**WORK TO COMPLETE**.
a - In two sentences, summarize the TopicModelsVB.jl page below.
b - According to the TopicModelsVB.jl page below, how many documents does the CiteULike Science Article Database contain?
c - Based on the TopicModelsVB.jl page below, answer yes or no to each statement and quote the words that decide it: (i) Markov chain Monte Carlo is described as fast but inconsistent. (ii) A docfile is needed to train a model. (iii) The National Science Foundation Abstracts dataset has a vocabulary of 25319.

**PAGE EXCERPT**.
TopicModelsVB.jl

v1.x compatible.

A Julia package for variational Bayesian topic modeling.

Topic models are Bayesian hierarchical models designed to discover the latent low-dimensional thematic structure within corpora. Topic models are fit using either Markov chain Monte Carlo (MCMC), or variational inference (VI).

Markov chain Monte Carlo methods are slow but consistent, given enough time, MCMC will fit the desired model exactly. Contrarily, variational inference is fast but inconsistent, as one must approximate distributions in order to ensure tractability.

This package takes the latter approach to topic modeling.

Installation

(@v1.8) pkg> add https://github.com/ericproffitt/TopicModelsVB.jl

Dependencies

DelimitedFiles
SpecialFunctions
LinearAlgebra
Random
Distributions
OpenCL
Crayons

Datasets

Included in TopicModelsVB.jl are two datasets:

National Science Foundation Abstracts 1989 - 2003:

128804 documents
25319 vocabulary

CiteULike Science Article Database:

16980 documents
8000 vocabulary
5551 users

Corpus

Let's begin with the Corpus data structure. The Corpus data structure has been designed for maximum ease-of-use. Datasets must still be cleaned and put into the appropriate format, but once a dataset is in the proper format and read into a corpus, it can easily be modified to meet the user's needs.

There are four plaintext files that make up a corpus:

docfile
vocabfile
userfile
titlefile

None of these files are mandatory to read a corpus, and in fact reading no files will result in an empty corpus. However in order to train a model a docfile will be necessary, since it contains all quantitative data known about the documents. On the other hand, the vocab, user and title files are used solely for interpreting output.

**RECORD EXCERPTS**.
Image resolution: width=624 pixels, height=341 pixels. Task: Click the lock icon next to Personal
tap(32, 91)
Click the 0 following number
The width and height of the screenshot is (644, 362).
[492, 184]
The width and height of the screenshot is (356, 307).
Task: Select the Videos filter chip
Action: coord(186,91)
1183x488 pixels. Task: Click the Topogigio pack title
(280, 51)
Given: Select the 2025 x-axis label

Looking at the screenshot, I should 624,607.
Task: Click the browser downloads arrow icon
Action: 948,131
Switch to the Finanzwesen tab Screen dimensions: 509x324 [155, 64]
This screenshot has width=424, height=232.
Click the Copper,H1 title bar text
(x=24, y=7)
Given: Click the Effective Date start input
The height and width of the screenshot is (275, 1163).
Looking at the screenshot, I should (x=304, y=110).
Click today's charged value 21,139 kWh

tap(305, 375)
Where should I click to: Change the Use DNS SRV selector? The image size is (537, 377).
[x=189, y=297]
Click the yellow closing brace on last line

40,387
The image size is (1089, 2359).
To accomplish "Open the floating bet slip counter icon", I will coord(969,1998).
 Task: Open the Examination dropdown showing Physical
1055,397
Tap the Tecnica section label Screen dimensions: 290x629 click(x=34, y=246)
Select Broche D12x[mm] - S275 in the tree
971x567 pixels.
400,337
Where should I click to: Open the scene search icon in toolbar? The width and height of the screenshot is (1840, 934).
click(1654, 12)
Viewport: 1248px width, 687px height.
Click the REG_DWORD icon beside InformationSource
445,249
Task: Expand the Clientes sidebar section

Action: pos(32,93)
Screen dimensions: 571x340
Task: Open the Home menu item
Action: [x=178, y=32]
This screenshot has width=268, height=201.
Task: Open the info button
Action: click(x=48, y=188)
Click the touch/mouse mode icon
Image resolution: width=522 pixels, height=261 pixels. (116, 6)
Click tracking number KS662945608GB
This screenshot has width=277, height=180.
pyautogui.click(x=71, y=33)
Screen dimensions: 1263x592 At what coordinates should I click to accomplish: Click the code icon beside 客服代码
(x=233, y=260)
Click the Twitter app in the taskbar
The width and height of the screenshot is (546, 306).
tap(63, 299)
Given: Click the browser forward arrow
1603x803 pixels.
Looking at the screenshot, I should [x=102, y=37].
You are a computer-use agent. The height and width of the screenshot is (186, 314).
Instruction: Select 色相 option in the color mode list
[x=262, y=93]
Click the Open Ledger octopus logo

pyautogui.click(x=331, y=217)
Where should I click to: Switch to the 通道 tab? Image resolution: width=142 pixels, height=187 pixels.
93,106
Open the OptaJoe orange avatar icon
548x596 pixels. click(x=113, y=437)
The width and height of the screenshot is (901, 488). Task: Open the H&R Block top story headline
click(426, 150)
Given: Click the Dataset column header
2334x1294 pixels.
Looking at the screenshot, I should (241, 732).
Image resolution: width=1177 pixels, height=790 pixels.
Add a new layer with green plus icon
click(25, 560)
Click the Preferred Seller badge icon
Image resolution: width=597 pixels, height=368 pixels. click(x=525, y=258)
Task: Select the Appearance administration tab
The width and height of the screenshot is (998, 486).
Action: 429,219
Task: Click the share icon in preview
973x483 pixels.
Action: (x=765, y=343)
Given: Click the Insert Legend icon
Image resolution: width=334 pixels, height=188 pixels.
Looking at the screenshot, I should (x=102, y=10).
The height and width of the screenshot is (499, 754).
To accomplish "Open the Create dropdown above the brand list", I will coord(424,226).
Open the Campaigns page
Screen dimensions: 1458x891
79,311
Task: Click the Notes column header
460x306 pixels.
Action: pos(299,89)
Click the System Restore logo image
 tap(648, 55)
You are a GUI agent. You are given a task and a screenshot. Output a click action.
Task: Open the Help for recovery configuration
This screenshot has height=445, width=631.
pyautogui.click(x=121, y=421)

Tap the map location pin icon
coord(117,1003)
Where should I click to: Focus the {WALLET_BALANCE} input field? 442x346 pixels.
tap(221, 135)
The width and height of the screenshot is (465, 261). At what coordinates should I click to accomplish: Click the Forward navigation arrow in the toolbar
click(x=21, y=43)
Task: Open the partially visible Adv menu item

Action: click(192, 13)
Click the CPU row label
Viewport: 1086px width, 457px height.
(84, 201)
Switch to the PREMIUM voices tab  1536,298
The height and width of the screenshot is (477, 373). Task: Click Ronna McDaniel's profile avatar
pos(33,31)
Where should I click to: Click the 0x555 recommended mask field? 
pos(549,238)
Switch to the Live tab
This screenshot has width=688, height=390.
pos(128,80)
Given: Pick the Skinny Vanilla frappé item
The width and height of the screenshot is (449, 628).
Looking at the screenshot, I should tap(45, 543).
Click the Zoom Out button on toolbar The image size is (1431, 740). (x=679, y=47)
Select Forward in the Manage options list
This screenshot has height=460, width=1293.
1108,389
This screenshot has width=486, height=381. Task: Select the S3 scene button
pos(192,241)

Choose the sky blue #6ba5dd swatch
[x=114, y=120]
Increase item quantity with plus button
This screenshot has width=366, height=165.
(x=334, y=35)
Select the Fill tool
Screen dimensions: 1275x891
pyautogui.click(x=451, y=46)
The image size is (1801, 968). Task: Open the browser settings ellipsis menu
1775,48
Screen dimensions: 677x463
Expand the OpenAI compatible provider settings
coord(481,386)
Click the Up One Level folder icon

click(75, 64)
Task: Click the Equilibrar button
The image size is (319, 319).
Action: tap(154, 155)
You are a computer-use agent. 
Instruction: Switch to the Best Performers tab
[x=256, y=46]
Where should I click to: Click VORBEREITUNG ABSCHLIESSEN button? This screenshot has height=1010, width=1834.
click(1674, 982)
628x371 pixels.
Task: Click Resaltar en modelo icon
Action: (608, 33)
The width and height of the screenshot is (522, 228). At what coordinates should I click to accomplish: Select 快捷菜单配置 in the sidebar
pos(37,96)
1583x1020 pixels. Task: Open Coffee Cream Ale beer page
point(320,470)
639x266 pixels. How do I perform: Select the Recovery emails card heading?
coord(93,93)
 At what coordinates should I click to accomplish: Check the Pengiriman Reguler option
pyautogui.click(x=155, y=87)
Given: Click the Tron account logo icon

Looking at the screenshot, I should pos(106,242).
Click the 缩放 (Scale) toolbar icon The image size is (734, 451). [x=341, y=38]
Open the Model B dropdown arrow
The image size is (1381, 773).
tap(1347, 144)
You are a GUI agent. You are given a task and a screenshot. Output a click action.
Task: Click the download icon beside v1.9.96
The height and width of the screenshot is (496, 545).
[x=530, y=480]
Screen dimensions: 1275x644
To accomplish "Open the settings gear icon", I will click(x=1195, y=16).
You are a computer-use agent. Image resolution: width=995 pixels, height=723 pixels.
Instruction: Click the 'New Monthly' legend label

**EXPECTED ANSWERS**.
a - TopicModelsVB.jl is a Julia package for topic modeling that uses variational inference, which is fast but inconsistent, rather than Markov chain Monte Carlo, which is slow but consistent. It includes two datasets and a Corpus data structure built from four plaintext files, of which only the docfile is needed to train a model.

b - 16980 documents.

c -
(i) No: "Markov chain Monte Carlo methods are slow but consistent"
(ii) Yes: "However in order to train a model a docfile will be necessary"
(iii) Yes: "25319 vocabulary"